Have you ever considered joining an investment club? Two heads are better than one….right? Using that logic, 5 or 6 people (or more) must be a brilliant way to invest. Right?
Well……..joining together with others can have huge benefits. But there are some dangerous pitfalls to be aware of as well. Let’s take a look under the hood of investment clubs, shall we?
What is an investment club?
An investment club is just a group of like-minded people who share one common goal – to ultimately make money investing. The members of the club meet regularly and discuss investment ideas and decide how to invest their pooled assets.
It’s important for you to understand what “pooling assets” is. This means you each put in a certain amount of money and have shares in your investment club account. If the total contribution is $10,000 and you contributed $1,000, you own 10% of the fund. This is similar to how a mutual fund works. Not every club pools assets but most do. Those who do not simply meet to discuss investments and each member invests as he or she chooses. It’s important for you to learn how your club handles the capital. Let’s keep going.
What to ask before joining or creating an investment club.
The most important benefit of getting involved with investment clubs is the ability to learn about investing without being judged or taking much risk. This is especially important as the club just starts out. If the members are exclusively focused on making big scores in the beginning they will undoubtedly take too much risk swinging for the fences. The typical result of that is striking out in most cases unfortunately.

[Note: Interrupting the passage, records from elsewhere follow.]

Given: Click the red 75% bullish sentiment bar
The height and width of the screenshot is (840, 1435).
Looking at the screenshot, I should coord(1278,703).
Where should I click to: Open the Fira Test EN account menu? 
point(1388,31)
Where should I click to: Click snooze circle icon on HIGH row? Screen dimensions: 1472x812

So if you decide to join a club, find out what the objectives are and make sure they track with yours. While you’re at it, make sure you understand what the investment approach is too. Some groups look for short-term wins while others invest for the long-term. Either approach can work – as long as the members agree. If this club invests in a way that is counter to your objectives, find another club.
Just keep one thing in mind, according to the National Association of Investment Clubs, the groups that plan on holding stocks for at least 5 years or more do far better than clubs that focus on shorter time periods.
While you interview clubs, ask how long they’ve been around. I would focus on those groups which have been around at least a year or more. If your club has survived a year it’s a good indication that it’s worked through its problems and could have a well-articulated investment approach.
Try to examine the attendance records at the same time. If nobody shows up to the meetings how are you supposed to learn anything? Make sure the meetings are well attended before signing up Pilgrim.
As a potential new member find out how the club handles it’s accounting. How are additional deposits handled? What about withdrawals? Rather than joining a club that has equal shares for all members, look for a club that provides unit values so people can add and take funds out. If the club gives unit values to members it’s far easier to have unequal contributions.
Bottom Line on Investment Clubs
If you are a novice investor, an investment club can be a smart way to go. I strongly suggest that you keep your contributions to a minimum. The main goal of being in the club is to learn – not to make money. In fact, according to NAIC almost 60% of the clubs out there don’t even match the return of the S&P 500. Still, it’s a wonderful place to learn about investing – and make mistakes where it doesn’t cost you much when you do.
Are you interested in joining an investment club? Have you ever been a member? What were your experiences?